Mathilde n’est pas sujette au vertige. Pourtant, elle aurait préféré ne pas avoir à emprunter cette échelle. Elle escalade tout en haut du placard. Sans regarder en bas, elle tire de la dernière étagère une vieille couette et des affaires de ski qu’elle laisse tomber par terre. Elle aperçoit une boite à chaussures. Impossible de lui faire le même sort sans crainte de déranger l’ensemble de l’immeuble. Elle prend son courage à deux mains et l’échelle à une pour descendre la boite sur le plancher des vaches.
Sa pizza arrive en même temps que le coup de fil du tournage. Camille a trouvé comme prétexte l’achat de tabac à rouler pour aller appeler Mathilde en cachette du cameraman. Elle est au bord des larmes. Aucune image ne pourra être exploitée. Comme d’habitude, Benjamin n’en avait fait qu’à sa tête et avait refusé de suivre les consignes du dernier briefing. Camille veut rentrer chez elle, ce. Mathilde est habituée à ces appels désespérés. Elle ne sait pas combien de temps encore elle pourra les faire travailler ensemble. Pourtant elle s’accroche à ce duo. Chacun a la douceur et la sensibilité nécessaire pour mettre à l’aise n’importe qui devant une caméra. Ils savent prendre soin des personnes qu’ils filment, leur faire baisser les armes pour capturer l’image juste. Aucun prix ne leur sera décerné pour ces films d’entreprise. Ils n’auront jamais aucune reconnaissance du milieu audiovisuel pour ce type de vidéo. Leur seule récompense est le sourire des salariés souvent malmenés dans leur boite. Eux pensent faire ces tournages pour cumuler des cachets, Mathilde est persuadée qu’ils les aident à assumer leur manière d’être dans cet univers où les rapports de force sont la norme. Elle aimerait tellement qu’ils arrivent à nouveau à s’entendre. De toute façon, elle ne voit pas avec qui d’autres réaliser son documentaire.

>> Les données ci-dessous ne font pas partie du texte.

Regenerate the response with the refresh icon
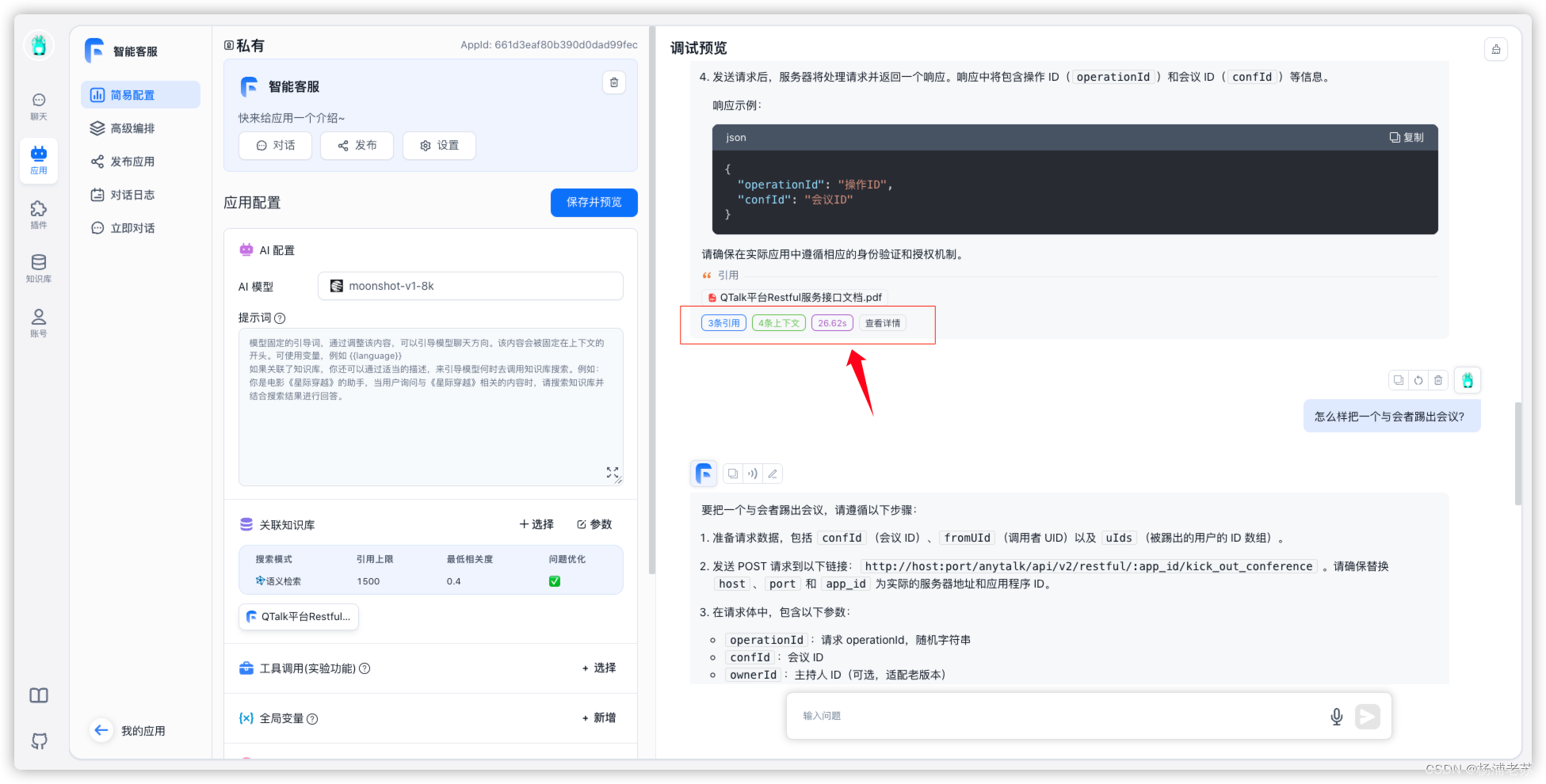This screenshot has width=1546, height=784. click(1418, 380)
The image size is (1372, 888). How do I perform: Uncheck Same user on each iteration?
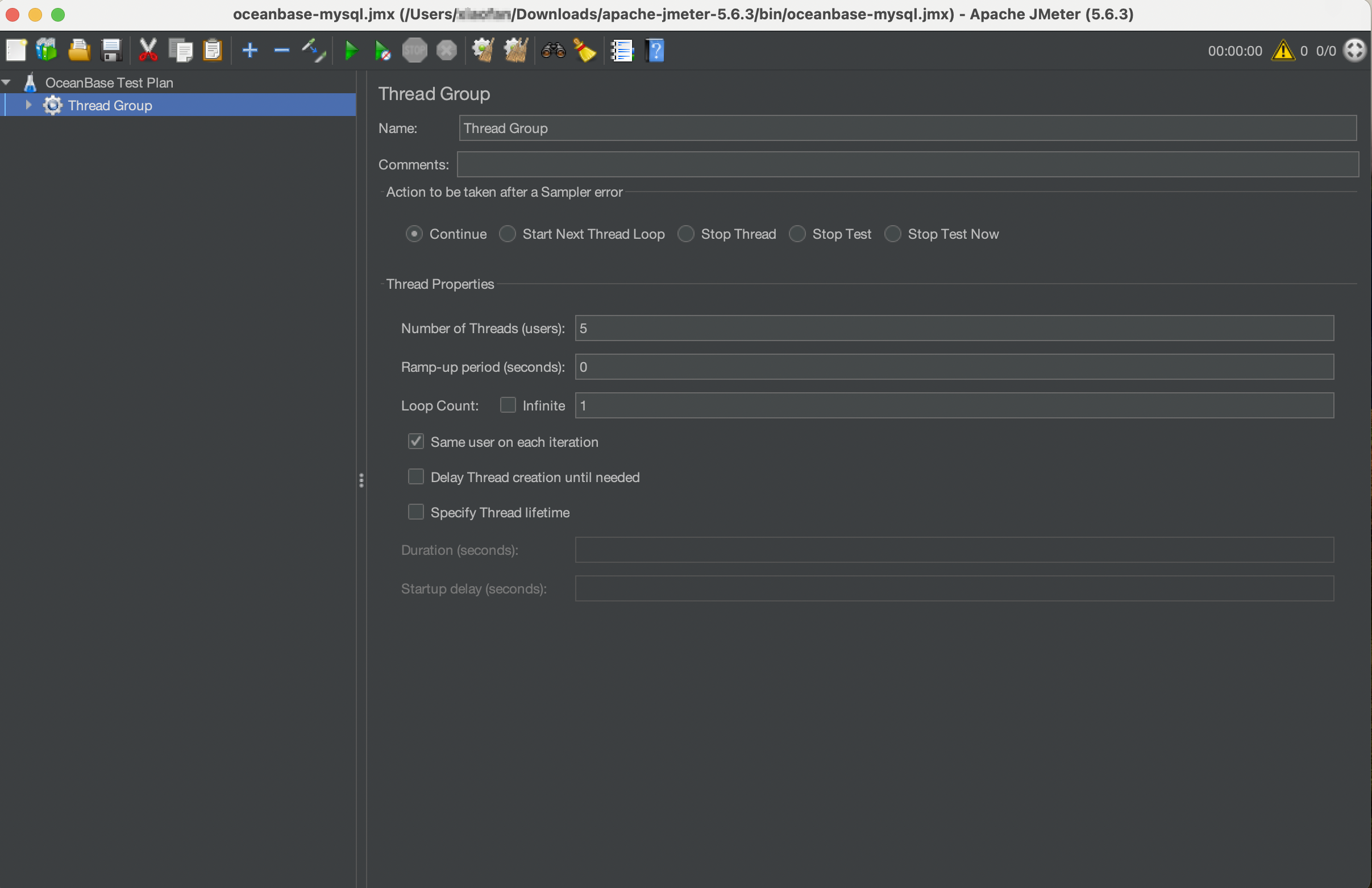415,442
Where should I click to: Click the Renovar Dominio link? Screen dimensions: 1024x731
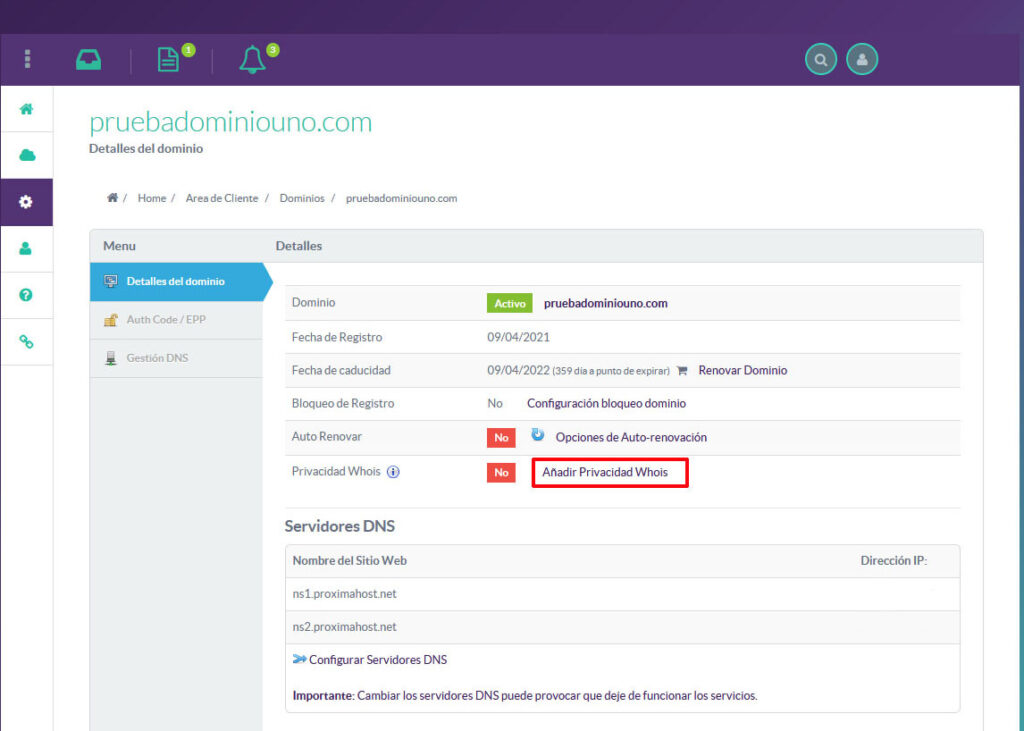[x=742, y=370]
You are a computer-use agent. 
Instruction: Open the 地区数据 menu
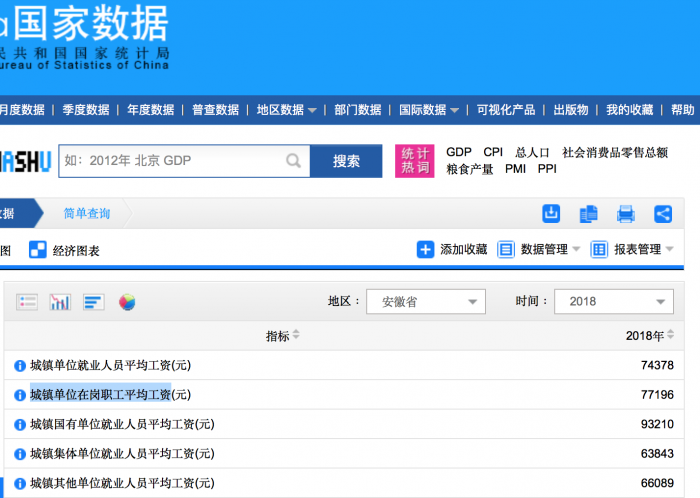click(286, 110)
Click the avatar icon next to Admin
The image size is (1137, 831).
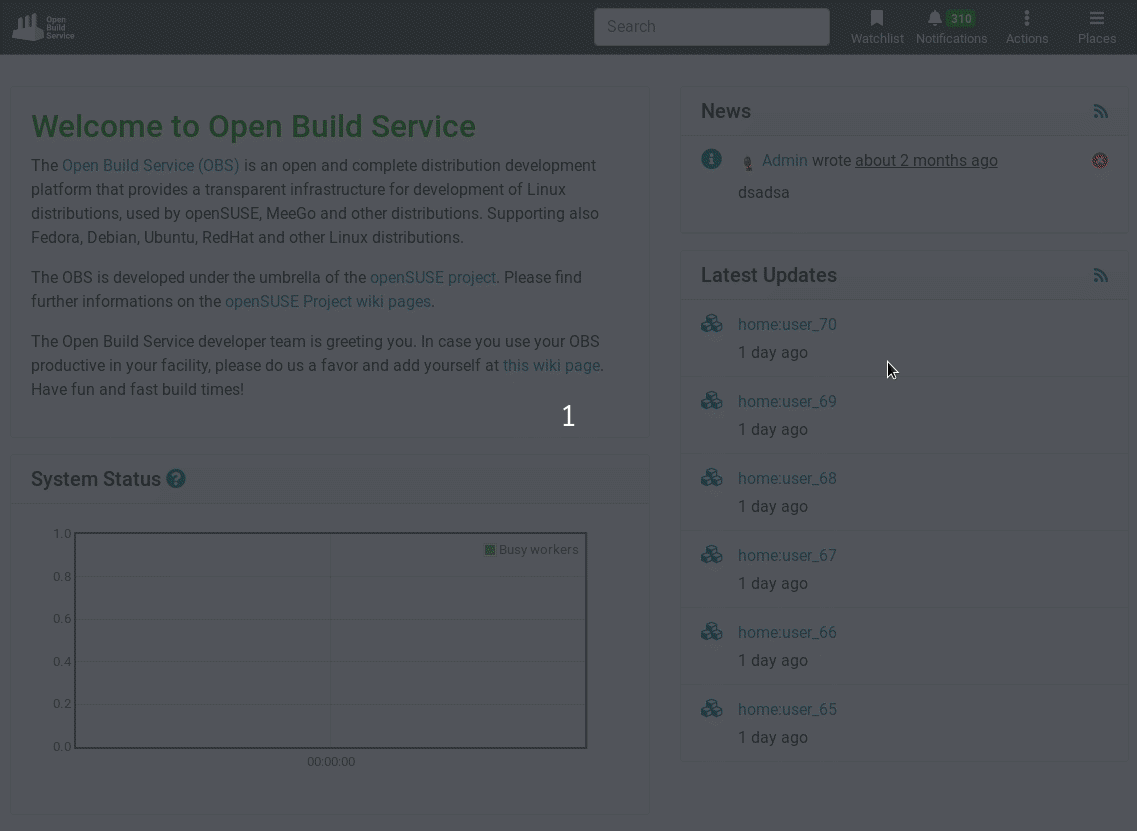pos(747,161)
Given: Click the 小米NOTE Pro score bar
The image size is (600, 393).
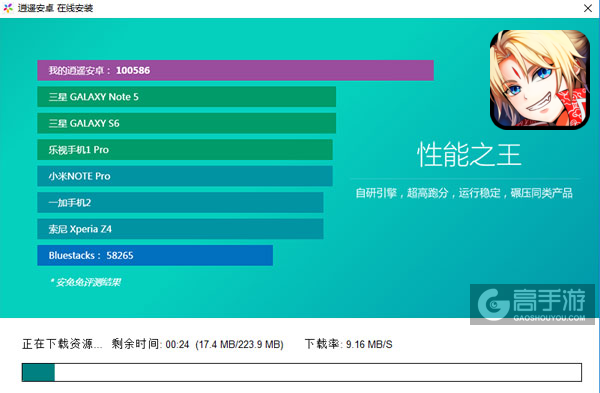Looking at the screenshot, I should 185,176.
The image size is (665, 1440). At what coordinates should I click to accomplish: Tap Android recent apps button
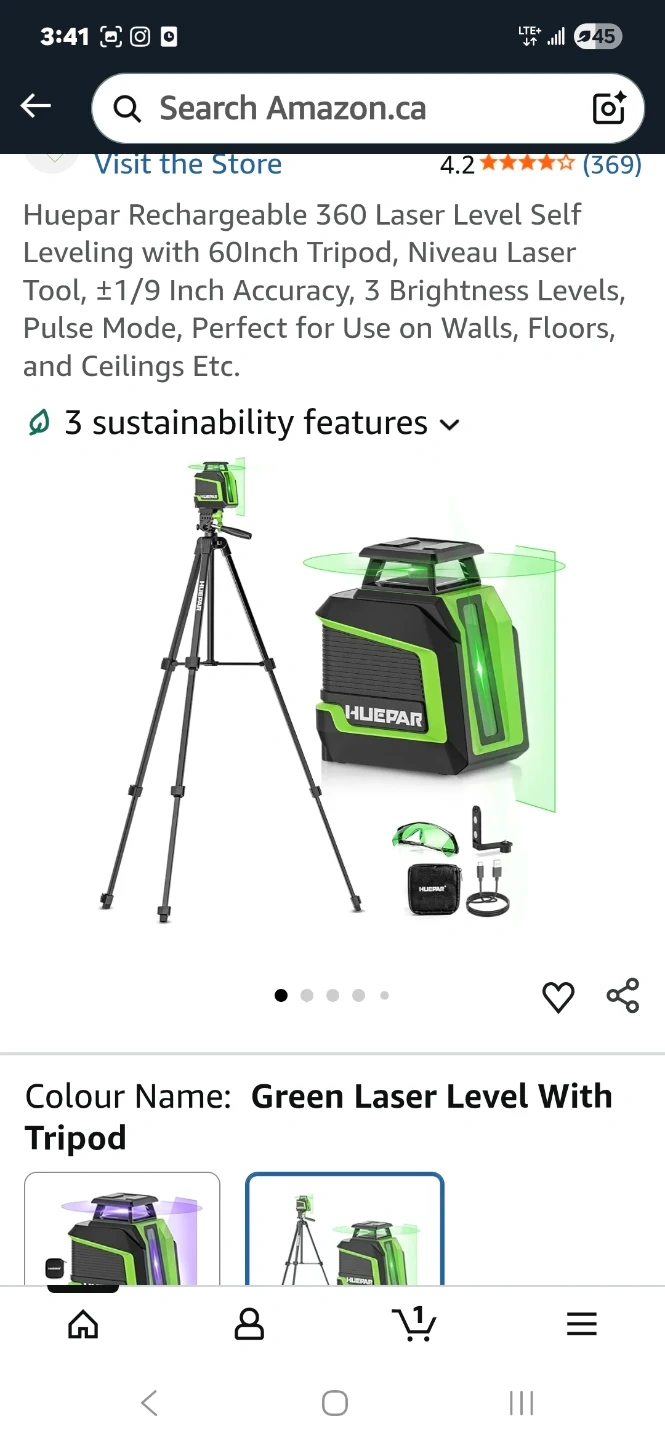pyautogui.click(x=521, y=1403)
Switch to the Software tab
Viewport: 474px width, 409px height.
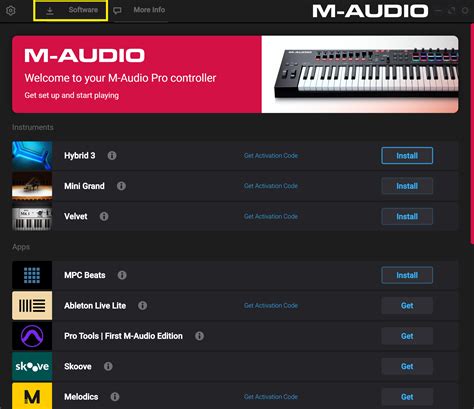71,10
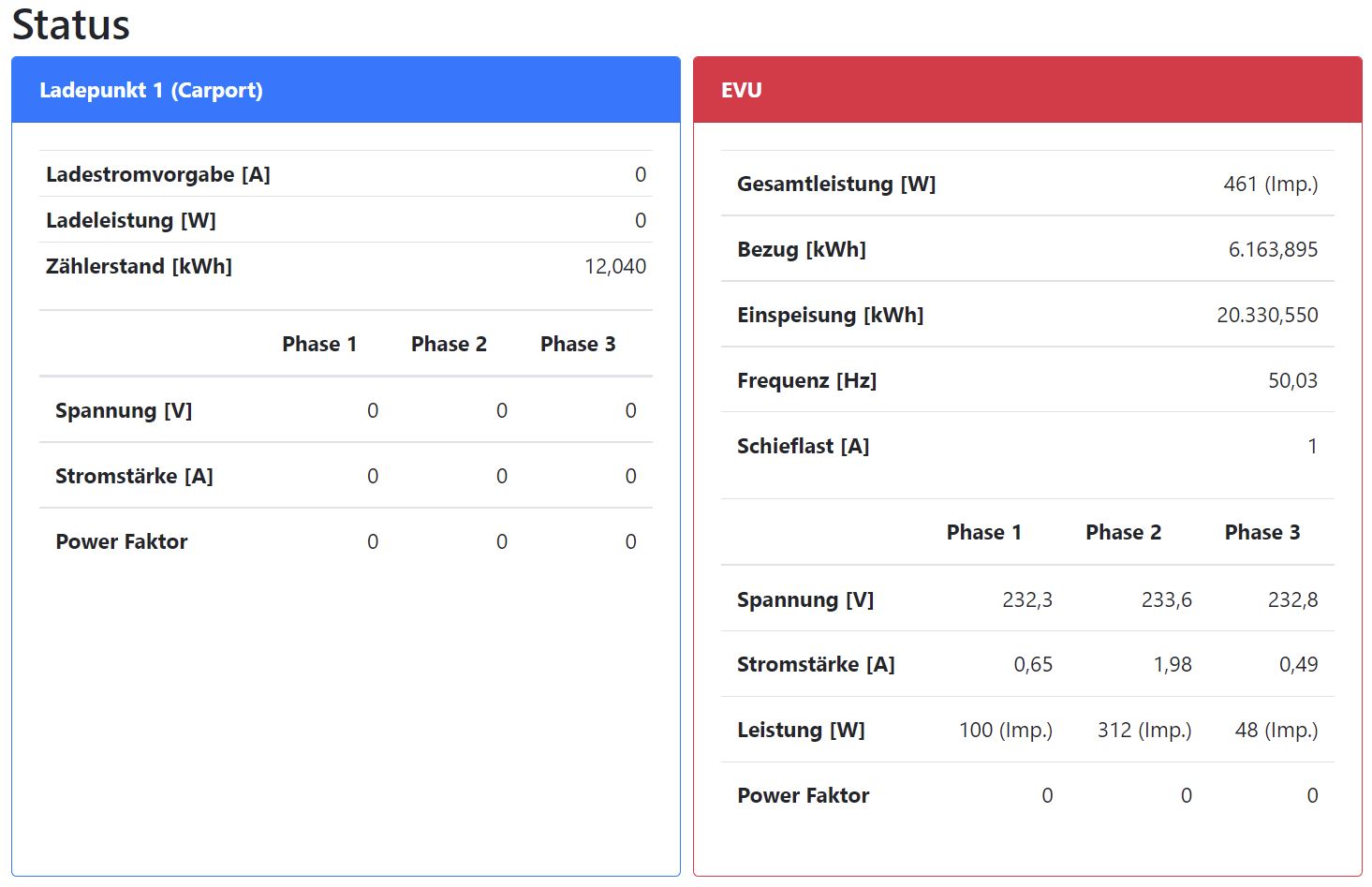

Comme chaque soir de tournage depuis un an, Mathilde sait écouter Camille, trouver les mots pour qu’elle ne laisse pas tout en plan. Benjamin connaissait ces appels. Il ne lui avait jamais demandé ce que Camille et Mathilde se racontaient ces soirs-là. Lorsqu’on choisit d’être derrière une caméra, c’est que les mots sont bien souvent trop vifs pour pouvoir les supporter. Benjamin préférait se réfugier dans le silence des images. Dans quelque temps, lorsqu’il partira filmer pour une autre boite de production, il demandera à Mathilde de venir arroser ses plantes. En lui donnant les clés de son studio, il saura lui faire comprendre combien il est de plus en plus difficile de travailler avec elle. Il lui laissera entendre à quel point il tient à elle. Les appels de Camille et Mathilde se terminent toujours de la même manière. L’une a toujours trouvé un super morceau qu’il faut absolument que l’autre écoute. Ce soir Camille lui fait découvrir un jeune guitariste de blues.